(Pixel coordinate grounding data)
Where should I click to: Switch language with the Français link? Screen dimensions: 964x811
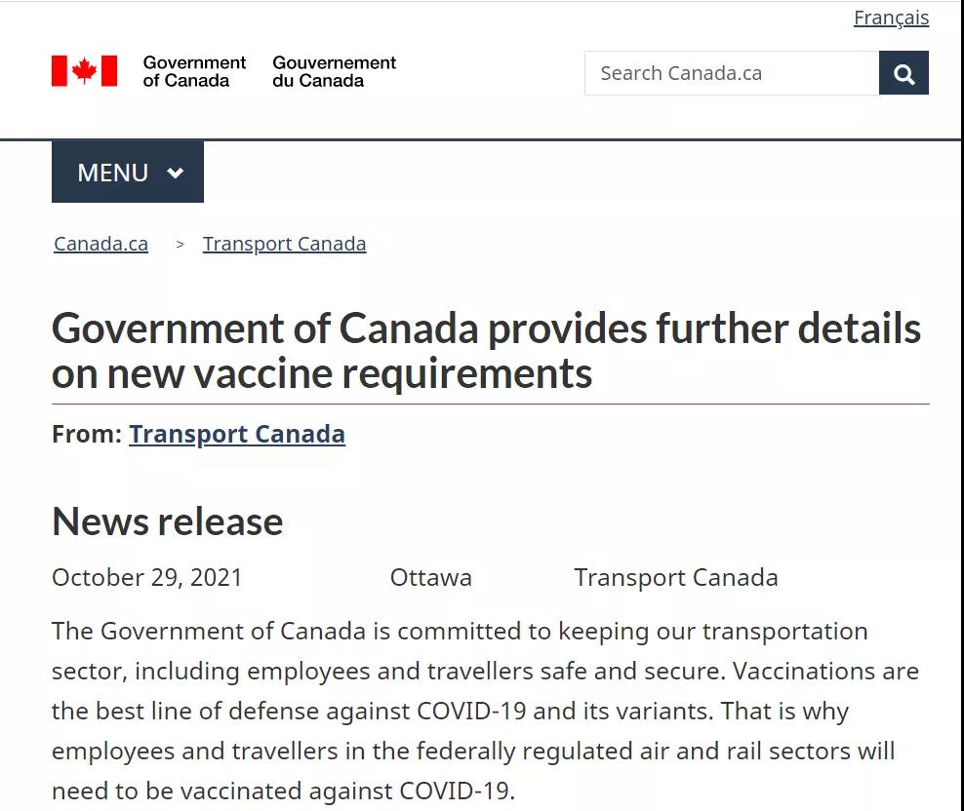pyautogui.click(x=891, y=18)
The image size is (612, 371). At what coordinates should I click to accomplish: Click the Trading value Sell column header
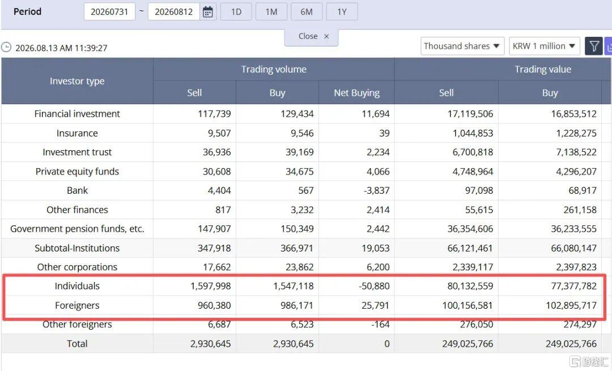tap(446, 93)
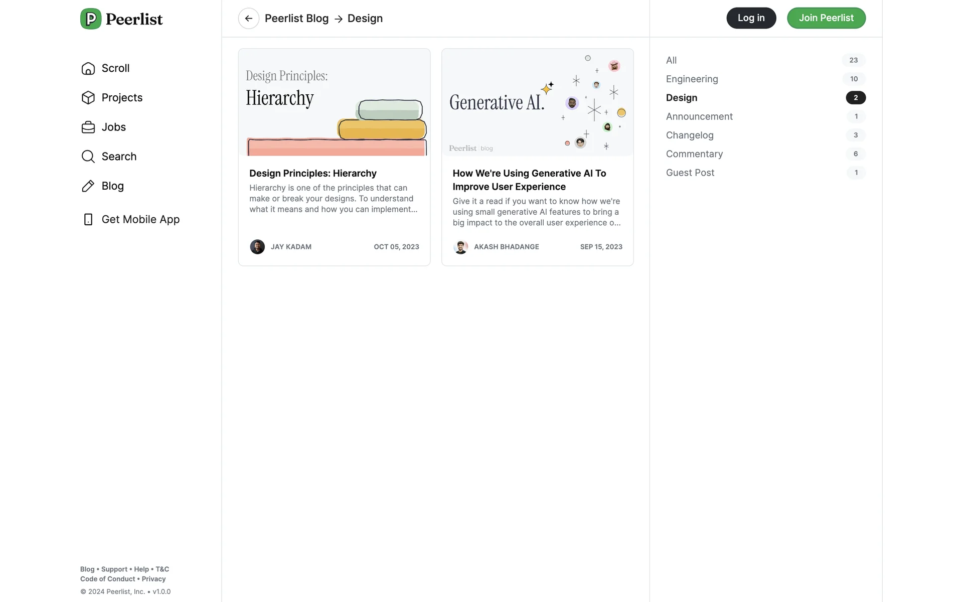Screen dimensions: 963x602
Task: Click Akash Bhadange's author avatar
Action: [460, 247]
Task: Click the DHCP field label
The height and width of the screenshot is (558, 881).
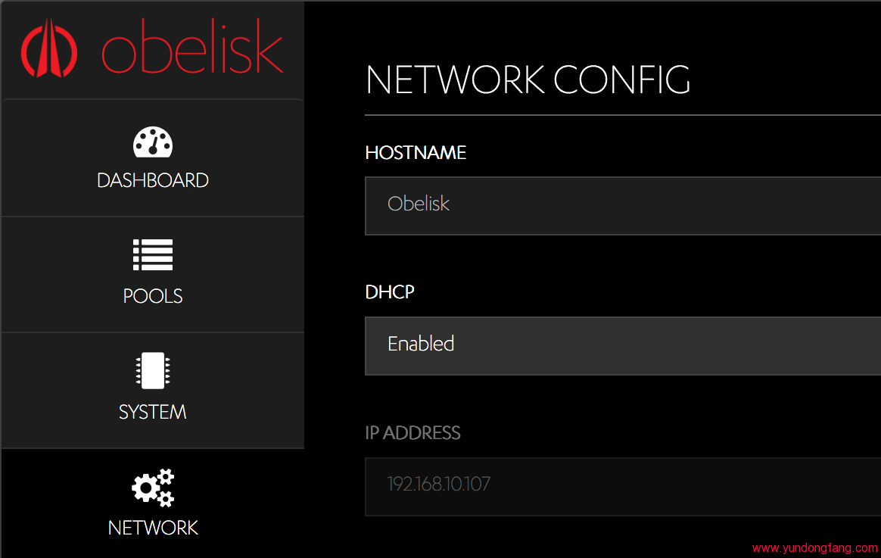Action: pyautogui.click(x=390, y=292)
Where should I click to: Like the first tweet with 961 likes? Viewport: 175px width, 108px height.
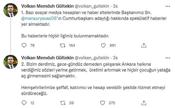point(103,45)
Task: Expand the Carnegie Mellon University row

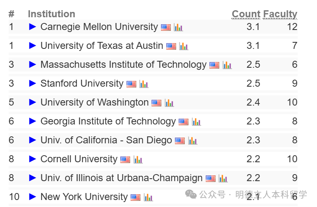Action: click(32, 27)
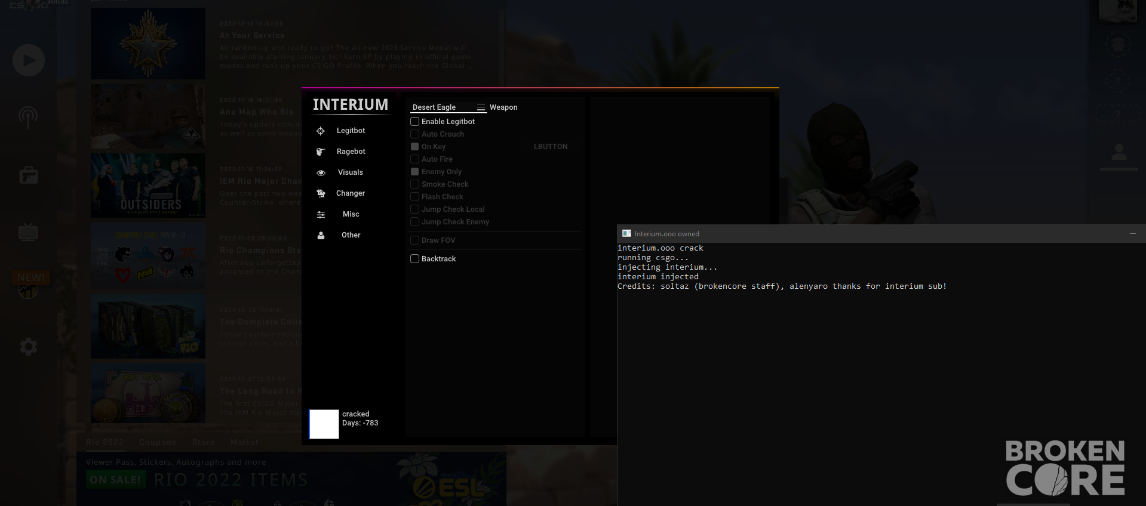The width and height of the screenshot is (1146, 506).
Task: Click the At Your Service news headline
Action: click(253, 36)

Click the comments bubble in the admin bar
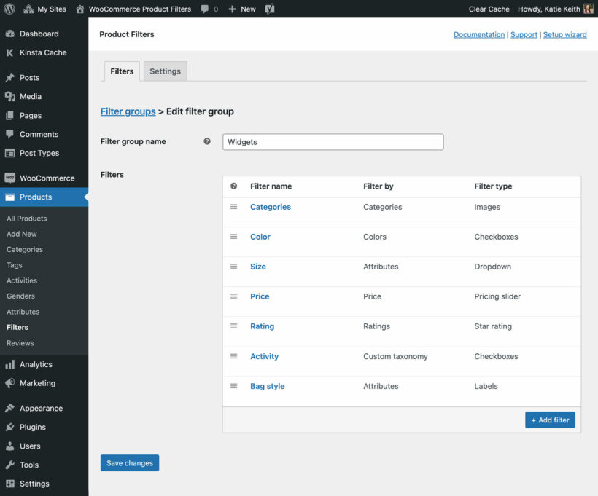pyautogui.click(x=206, y=9)
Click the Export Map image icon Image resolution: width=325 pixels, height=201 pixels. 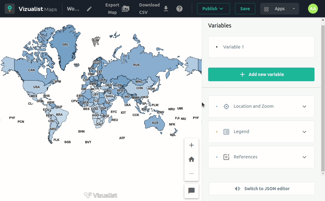[x=125, y=9]
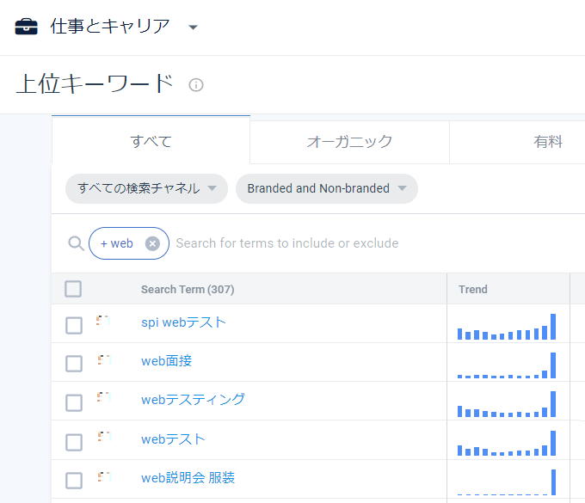
Task: Click the small icon beside webテスティング
Action: point(103,399)
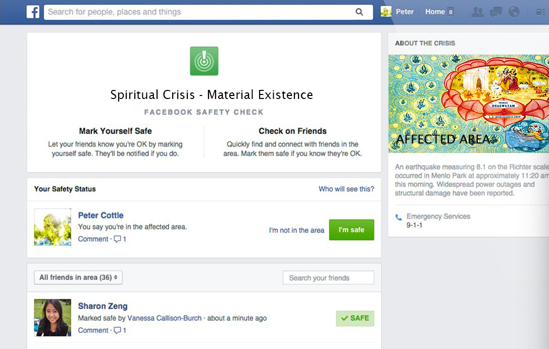Click the Facebook logo icon
Viewport: 549px width, 349px height.
click(33, 12)
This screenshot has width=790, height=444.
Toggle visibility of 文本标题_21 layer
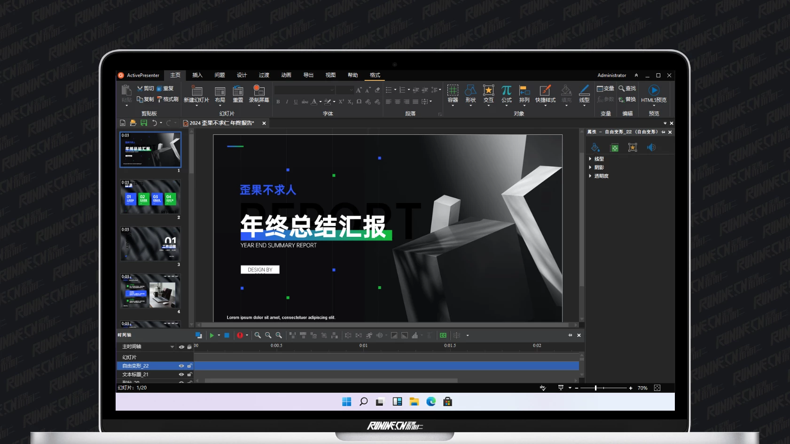point(181,374)
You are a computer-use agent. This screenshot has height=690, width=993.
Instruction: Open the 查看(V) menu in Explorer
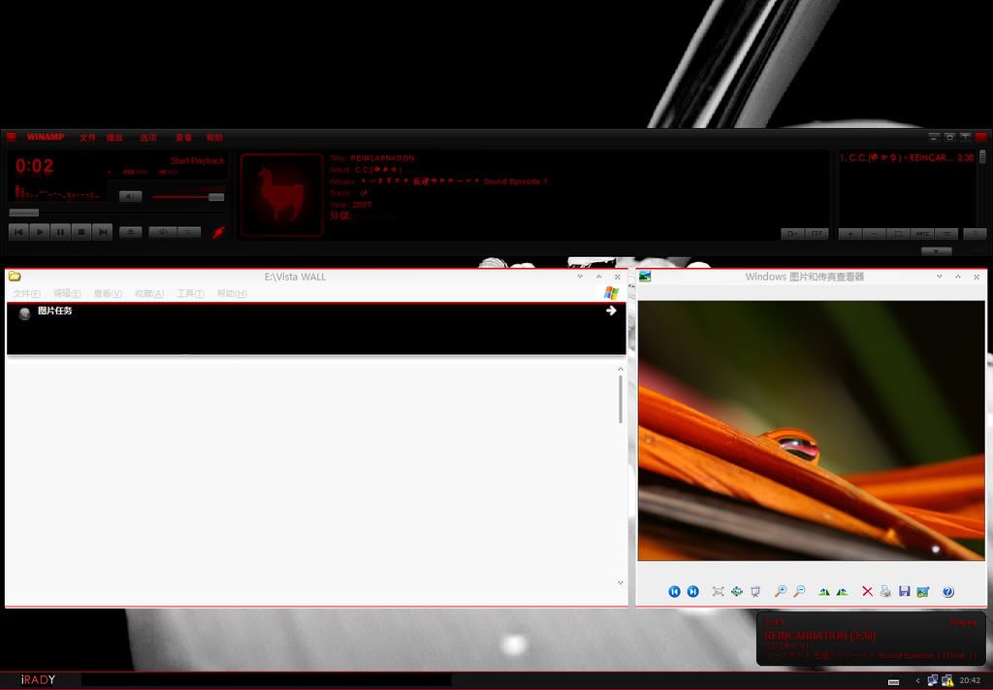pos(108,294)
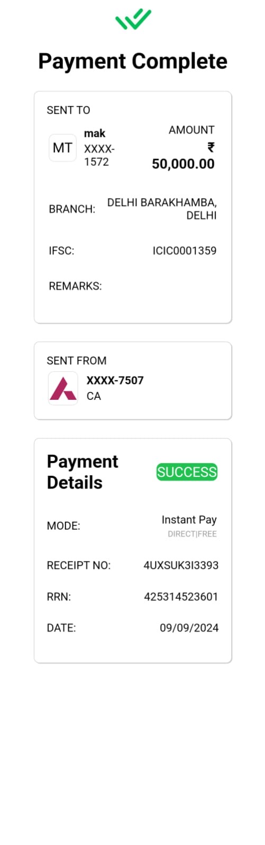
Task: Click the Payment Complete heading
Action: tap(133, 62)
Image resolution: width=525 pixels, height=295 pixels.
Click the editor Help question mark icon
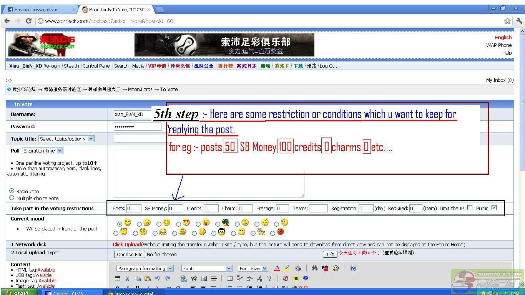(x=353, y=268)
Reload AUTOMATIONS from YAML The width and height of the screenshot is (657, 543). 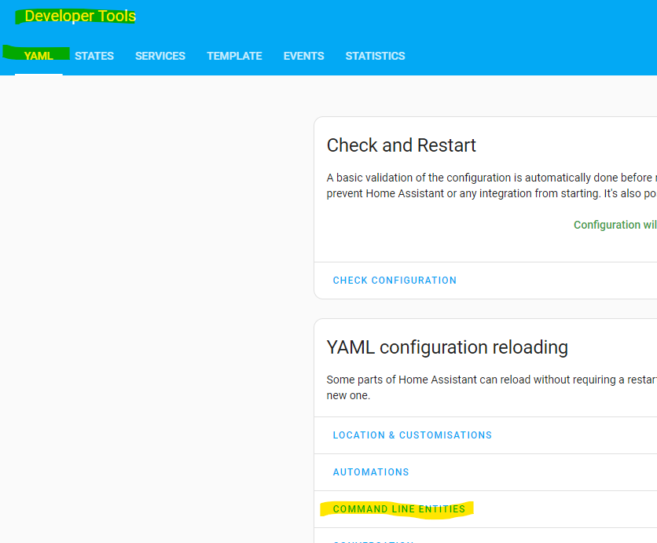[371, 472]
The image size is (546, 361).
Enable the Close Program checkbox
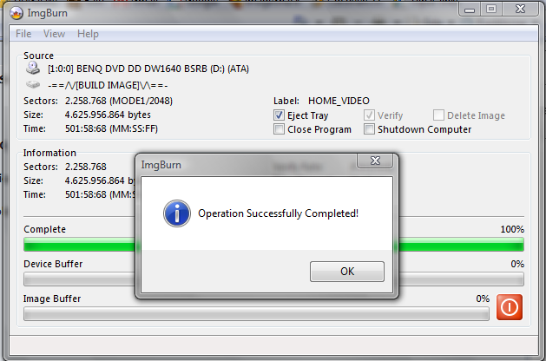point(279,129)
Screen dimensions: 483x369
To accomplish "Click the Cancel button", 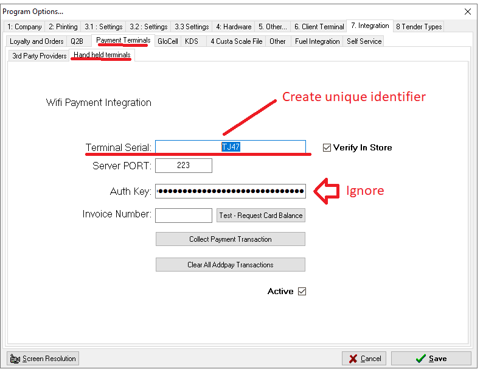I will coord(364,359).
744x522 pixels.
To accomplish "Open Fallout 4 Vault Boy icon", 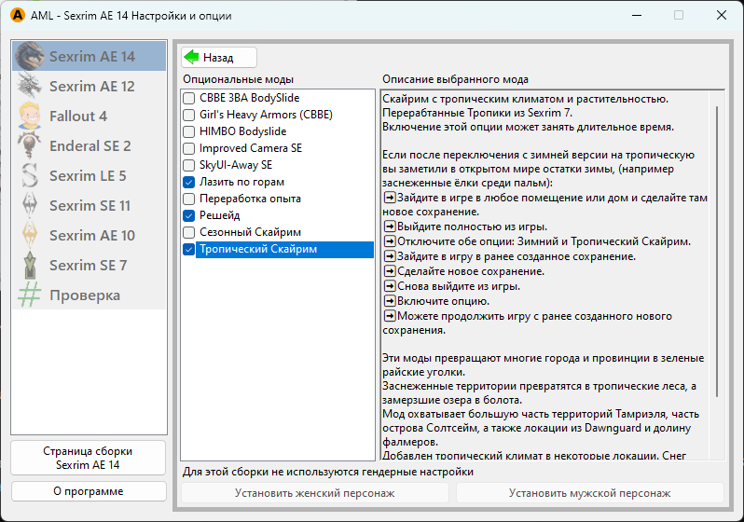I will click(x=31, y=117).
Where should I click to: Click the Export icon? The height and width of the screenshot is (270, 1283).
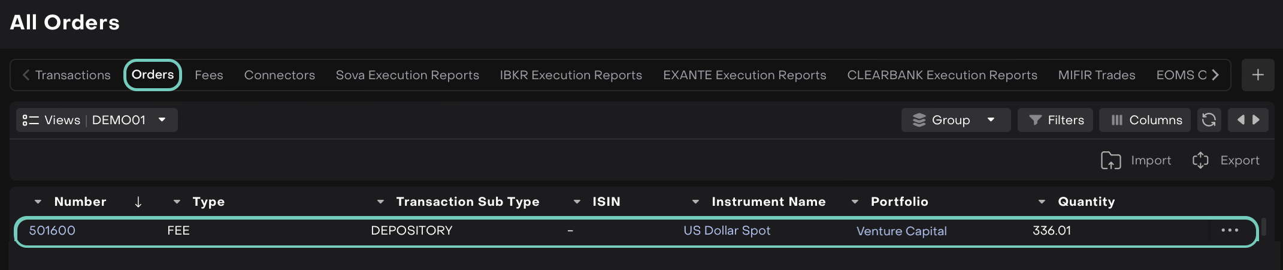[1200, 161]
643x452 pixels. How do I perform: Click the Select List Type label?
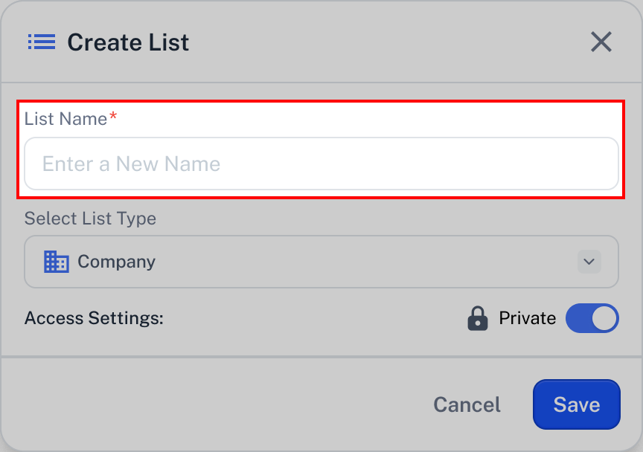(x=90, y=219)
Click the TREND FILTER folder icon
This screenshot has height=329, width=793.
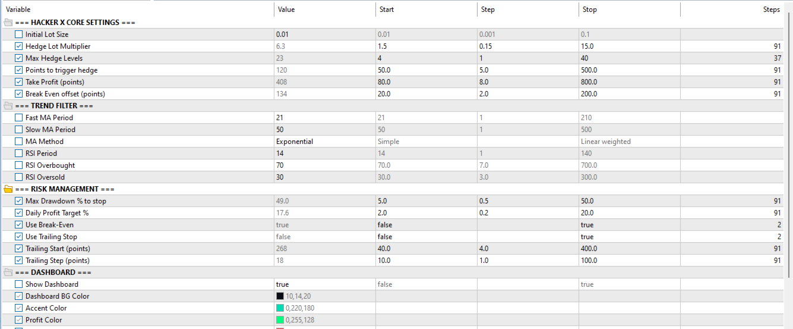pos(8,106)
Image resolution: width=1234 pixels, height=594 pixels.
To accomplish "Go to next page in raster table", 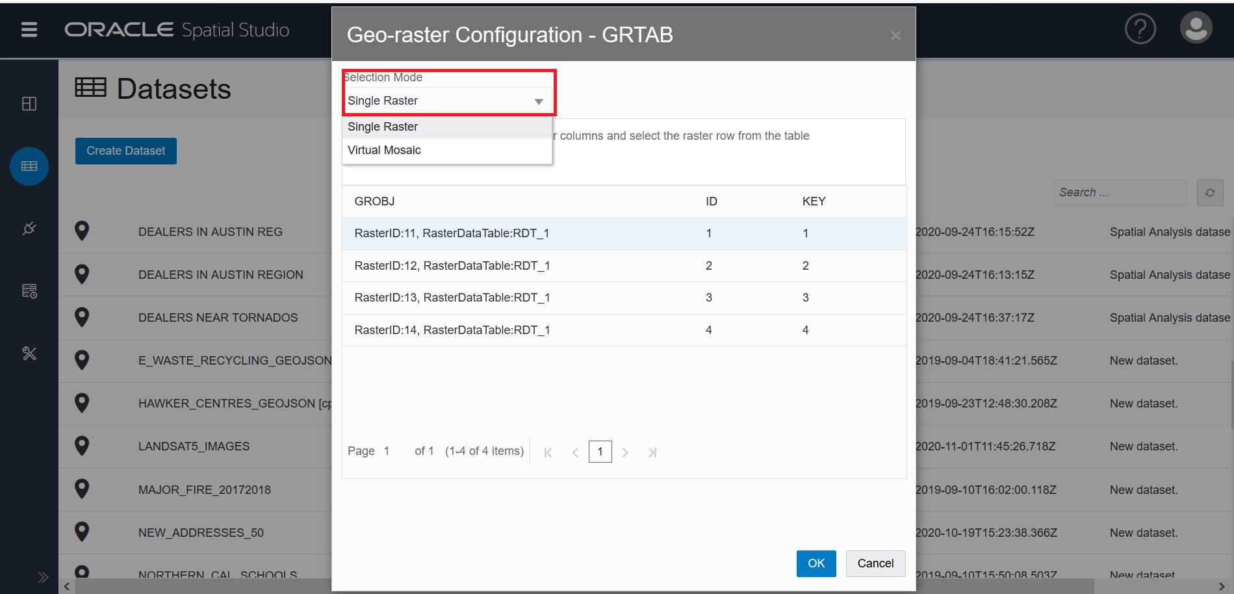I will click(x=625, y=452).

*Required work*: Please set down exactly the lines from the first line of the data above through the line with "Task: Click the DHCP field label", both included, leaving out the pictures.

*Solution*:
Where should I click to: Switch language with the Français link? Screen dimensions: 964x811
pyautogui.click(x=891, y=18)
The image size is (612, 371). At what coordinates should I click to accomplish: Click the Trading value Sell column header
tap(446, 93)
Screen dimensions: 963x602
Task: Click Akash Bhadange's author avatar
Action: [460, 247]
Task: Click the DHCP field label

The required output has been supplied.